# Koordinatensystem



## jothemac (5. Okt 2012)

Hallo,

ich bin ziemlich neu was Java angeht, habe aber schon vorher programmiert. Ich möchte nun mein eigenes koordinatensystem programmieren, diese soll folgendes können:
-Die x und y werte sollen frei wählbar sein(wäre sonst ja auch ziemlich langweilig^^)
-Passende axen einteilung
-Zoomen und bewegen.


Wie gesagt bin ich neu in java, und mir nicht ganz sicher wo ich anfangen soll, bzw was ich lesen soll. Ich denke mir das ich mich auf jedenfall mit zeichnen/2D api beschäftigen muss. Ich möchte nicht das man mir die lösung vorbetete, aber ein paar links zu guten und erprobten tutorials wären nett 

joni8a


----------



## Marco13 (5. Okt 2012)

-- ZU BEANTWORTENDE FRAGEN --
a) Gib den Forumsthread zum Koordinatensystem von „## jothemac (5.“ bis „auch ziemlich langweilig^^)“ wörtlich wieder.
b) Beantworte anhand des Forumsthreads zum Koordinatensystem:
(i) An welchem Datum hat jothemac den Beitrag geschrieben?
(ii) Welche Fähigkeit nennt der letzte Punkt der Liste?
(iii) Womit muss sich jothemac nach eigener Vermutung auf jeden Fall beschäftigen?
c) Schreib den Forumsthread zum Koordinatensystem nach seiner letzten Zeile weiter.

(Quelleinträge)
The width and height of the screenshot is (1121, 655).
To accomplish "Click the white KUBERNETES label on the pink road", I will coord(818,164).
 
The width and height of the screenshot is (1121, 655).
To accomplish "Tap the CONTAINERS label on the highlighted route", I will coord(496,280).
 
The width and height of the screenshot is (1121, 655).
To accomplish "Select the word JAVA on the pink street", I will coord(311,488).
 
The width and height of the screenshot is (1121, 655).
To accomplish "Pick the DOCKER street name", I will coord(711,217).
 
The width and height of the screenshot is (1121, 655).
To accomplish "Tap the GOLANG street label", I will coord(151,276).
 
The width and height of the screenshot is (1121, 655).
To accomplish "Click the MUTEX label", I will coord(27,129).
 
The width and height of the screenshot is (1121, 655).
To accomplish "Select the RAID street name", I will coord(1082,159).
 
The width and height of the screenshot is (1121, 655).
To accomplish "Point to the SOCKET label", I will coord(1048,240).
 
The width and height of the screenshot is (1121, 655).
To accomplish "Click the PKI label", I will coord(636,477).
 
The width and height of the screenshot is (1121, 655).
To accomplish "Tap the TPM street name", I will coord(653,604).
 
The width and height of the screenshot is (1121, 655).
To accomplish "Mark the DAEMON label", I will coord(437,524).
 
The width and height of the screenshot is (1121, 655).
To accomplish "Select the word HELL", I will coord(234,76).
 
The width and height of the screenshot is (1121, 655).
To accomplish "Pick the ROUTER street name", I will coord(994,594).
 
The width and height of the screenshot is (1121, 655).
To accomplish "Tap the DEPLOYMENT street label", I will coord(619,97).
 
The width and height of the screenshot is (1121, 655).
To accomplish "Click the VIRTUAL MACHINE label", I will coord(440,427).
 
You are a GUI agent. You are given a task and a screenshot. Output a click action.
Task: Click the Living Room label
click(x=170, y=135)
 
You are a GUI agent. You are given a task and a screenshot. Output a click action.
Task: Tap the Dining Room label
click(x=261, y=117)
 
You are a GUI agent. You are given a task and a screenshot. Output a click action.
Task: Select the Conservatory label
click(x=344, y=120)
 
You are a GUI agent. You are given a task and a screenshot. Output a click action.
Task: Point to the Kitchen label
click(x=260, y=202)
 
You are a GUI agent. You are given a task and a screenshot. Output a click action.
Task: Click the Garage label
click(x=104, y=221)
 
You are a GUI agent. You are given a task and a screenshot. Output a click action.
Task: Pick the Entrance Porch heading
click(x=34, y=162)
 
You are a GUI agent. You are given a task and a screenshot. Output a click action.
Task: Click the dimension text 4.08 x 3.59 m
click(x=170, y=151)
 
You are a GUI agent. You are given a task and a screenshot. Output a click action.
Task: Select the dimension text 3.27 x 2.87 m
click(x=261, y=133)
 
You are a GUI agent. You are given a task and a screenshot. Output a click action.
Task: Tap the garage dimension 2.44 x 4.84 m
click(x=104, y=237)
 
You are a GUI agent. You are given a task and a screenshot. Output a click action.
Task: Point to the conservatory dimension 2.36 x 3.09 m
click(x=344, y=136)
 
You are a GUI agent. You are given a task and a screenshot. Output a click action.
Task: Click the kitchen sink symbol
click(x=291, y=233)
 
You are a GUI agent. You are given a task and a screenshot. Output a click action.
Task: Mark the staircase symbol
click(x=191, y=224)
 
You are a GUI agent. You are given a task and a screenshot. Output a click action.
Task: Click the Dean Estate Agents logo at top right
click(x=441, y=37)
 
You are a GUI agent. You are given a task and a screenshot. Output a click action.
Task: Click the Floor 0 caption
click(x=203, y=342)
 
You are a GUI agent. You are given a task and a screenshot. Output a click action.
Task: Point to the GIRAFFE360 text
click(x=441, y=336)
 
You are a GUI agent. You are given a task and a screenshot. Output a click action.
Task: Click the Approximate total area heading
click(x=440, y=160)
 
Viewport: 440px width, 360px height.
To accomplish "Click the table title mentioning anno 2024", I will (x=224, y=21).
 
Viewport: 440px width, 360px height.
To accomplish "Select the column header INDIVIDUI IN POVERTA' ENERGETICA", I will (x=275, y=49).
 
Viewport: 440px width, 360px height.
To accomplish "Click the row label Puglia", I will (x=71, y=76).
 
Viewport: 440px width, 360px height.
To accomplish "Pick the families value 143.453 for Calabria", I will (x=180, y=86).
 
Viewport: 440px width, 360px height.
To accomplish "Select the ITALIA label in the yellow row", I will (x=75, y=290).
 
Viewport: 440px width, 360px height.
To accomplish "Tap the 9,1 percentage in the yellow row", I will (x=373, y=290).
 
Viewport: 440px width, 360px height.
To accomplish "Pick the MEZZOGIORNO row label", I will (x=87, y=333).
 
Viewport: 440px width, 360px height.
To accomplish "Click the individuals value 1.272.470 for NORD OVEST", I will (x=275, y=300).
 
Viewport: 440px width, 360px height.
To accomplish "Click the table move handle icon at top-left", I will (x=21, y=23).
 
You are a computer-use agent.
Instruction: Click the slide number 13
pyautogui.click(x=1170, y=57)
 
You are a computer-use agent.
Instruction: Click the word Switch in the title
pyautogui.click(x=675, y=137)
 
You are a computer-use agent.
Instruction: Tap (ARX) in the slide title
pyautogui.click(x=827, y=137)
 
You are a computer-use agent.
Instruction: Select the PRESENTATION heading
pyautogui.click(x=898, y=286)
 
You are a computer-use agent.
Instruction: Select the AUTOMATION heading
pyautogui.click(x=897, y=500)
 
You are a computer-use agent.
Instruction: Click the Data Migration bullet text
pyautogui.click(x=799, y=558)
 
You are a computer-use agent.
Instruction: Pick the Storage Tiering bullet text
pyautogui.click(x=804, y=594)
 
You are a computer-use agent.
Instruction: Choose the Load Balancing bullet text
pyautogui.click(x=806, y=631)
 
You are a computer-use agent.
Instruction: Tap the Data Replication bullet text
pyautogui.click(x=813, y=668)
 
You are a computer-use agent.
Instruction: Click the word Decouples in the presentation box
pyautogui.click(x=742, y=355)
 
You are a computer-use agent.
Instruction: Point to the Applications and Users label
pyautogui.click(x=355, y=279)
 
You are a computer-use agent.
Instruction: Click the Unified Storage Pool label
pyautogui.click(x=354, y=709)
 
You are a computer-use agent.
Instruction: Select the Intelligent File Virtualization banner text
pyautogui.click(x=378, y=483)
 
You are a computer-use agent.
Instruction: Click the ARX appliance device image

-- NUMMERIERTE ANTWORTEN --
a)
## jothemac (5. Okt 2012)

Hallo,

ich bin ziemlich neu was Java angeht, habe aber schon vorher programmiert. Ich möchte nun mein eigenes koordinatensystem programmieren, diese soll folgendes können:
-Die x und y werte sollen frei wählbar sein(wäre sonst ja auch ziemlich langweilig^^)

b)
(i) Am 5. Okt 2012.
(ii) Zoomen und bewegen.
(iii) Mit Zeichnen bzw. der 2D-API.

c)
Aus http://www.java-forum.org/codeschnipsel-u-projekte/122994-einfacher-funktionsplotter.html und http://www.java-forum.org/awt-swing-swt/139248-zoomen-jpanel.html#post923955 könnte man sich einiges zusammenpfriemeln, wenn man es selbst machen will. Sonsten gibt's auch schon fertiges wie JFreeChart oder die Charts auf JavaFX


----------



## jothemac (7. Okt 2012)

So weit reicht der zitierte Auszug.